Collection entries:
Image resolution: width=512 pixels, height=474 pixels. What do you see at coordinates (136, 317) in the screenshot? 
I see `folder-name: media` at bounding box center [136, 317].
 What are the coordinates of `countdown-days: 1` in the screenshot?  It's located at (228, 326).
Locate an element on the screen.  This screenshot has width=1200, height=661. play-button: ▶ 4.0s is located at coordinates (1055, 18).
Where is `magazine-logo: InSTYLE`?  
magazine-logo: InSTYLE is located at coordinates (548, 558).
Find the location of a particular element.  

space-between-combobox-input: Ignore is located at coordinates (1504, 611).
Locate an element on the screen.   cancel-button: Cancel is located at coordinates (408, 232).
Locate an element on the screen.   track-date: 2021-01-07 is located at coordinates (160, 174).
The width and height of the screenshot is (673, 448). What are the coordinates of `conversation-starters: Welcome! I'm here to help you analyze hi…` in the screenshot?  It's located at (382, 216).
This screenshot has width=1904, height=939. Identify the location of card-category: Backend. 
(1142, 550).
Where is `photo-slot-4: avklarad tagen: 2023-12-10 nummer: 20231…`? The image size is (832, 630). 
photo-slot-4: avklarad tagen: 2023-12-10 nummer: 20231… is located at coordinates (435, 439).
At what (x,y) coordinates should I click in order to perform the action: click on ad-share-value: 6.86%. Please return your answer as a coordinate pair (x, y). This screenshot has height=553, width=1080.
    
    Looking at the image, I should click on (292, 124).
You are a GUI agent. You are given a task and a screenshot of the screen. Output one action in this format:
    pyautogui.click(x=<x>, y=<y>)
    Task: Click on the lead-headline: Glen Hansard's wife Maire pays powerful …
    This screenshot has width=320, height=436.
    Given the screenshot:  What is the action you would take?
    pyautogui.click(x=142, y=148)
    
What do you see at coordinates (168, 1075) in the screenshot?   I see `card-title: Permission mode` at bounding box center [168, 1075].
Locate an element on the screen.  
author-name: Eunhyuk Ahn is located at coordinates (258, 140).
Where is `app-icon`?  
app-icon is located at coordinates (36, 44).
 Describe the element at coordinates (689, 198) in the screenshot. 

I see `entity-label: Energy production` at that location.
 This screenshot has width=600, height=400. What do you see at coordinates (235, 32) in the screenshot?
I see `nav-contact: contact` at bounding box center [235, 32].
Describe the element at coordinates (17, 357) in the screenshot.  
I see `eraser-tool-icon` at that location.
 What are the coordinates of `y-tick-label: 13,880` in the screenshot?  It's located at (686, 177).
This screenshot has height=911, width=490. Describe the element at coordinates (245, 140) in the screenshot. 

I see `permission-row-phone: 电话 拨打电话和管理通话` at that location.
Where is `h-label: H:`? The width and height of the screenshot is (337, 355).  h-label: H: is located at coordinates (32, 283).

* What is needed *
Rewrite all of the material above, substituting "Find an element on the screen" for every occurrence of "Locate an element on the screen" and leaving everything else unchanged.

* Response box *
Image resolution: width=512 pixels, height=474 pixels. What do you see at coordinates (136, 317) in the screenshot? 
I see `folder-name: media` at bounding box center [136, 317].
 What are the coordinates of `countdown-days: 1` in the screenshot?  It's located at (228, 326).
Find an element on the screen.  This screenshot has width=1200, height=661. play-button: ▶ 4.0s is located at coordinates (1055, 18).
Where is `magazine-logo: InSTYLE`?  
magazine-logo: InSTYLE is located at coordinates (548, 558).
Find the location of a particular element.  

space-between-combobox-input: Ignore is located at coordinates (1504, 611).
Find an element on the screen.   cancel-button: Cancel is located at coordinates (408, 232).
Find an element on the screen.   track-date: 2021-01-07 is located at coordinates (160, 174).
The width and height of the screenshot is (673, 448). What are the coordinates of `conversation-starters: Welcome! I'm here to help you analyze hi…` in the screenshot?  It's located at (382, 216).
This screenshot has width=1904, height=939. Identify the location of card-category: Backend. 
(1142, 550).
Where is `photo-slot-4: avklarad tagen: 2023-12-10 nummer: 20231…`? The image size is (832, 630). 
photo-slot-4: avklarad tagen: 2023-12-10 nummer: 20231… is located at coordinates (435, 439).
At what (x,y) coordinates should I click in order to perform the action: click on ad-share-value: 6.86%. Please return your answer as a coordinate pair (x, y). This screenshot has height=553, width=1080.
    
    Looking at the image, I should click on (292, 124).
You are a GUI agent. You are given a task and a screenshot of the screen. Output one action in this format:
    pyautogui.click(x=<x>, y=<y>)
    Task: Click on the lead-headline: Glen Hansard's wife Maire pays powerful …
    This screenshot has width=320, height=436.
    Given the screenshot:  What is the action you would take?
    pyautogui.click(x=142, y=148)
    
What do you see at coordinates (168, 1075) in the screenshot?   I see `card-title: Permission mode` at bounding box center [168, 1075].
Find an element on the screen.  
author-name: Eunhyuk Ahn is located at coordinates (258, 140).
Where is `app-icon`?  
app-icon is located at coordinates (36, 44).
 Describe the element at coordinates (689, 198) in the screenshot. 

I see `entity-label: Energy production` at that location.
 This screenshot has width=600, height=400. What do you see at coordinates (235, 32) in the screenshot?
I see `nav-contact: contact` at bounding box center [235, 32].
Describe the element at coordinates (17, 357) in the screenshot.  
I see `eraser-tool-icon` at that location.
 What are the coordinates of `y-tick-label: 13,880` in the screenshot?  It's located at (686, 177).
This screenshot has height=911, width=490. Describe the element at coordinates (245, 140) in the screenshot. 

I see `permission-row-phone: 电话 拨打电话和管理通话` at that location.
Where is `h-label: H:`? The width and height of the screenshot is (337, 355).  h-label: H: is located at coordinates (32, 283).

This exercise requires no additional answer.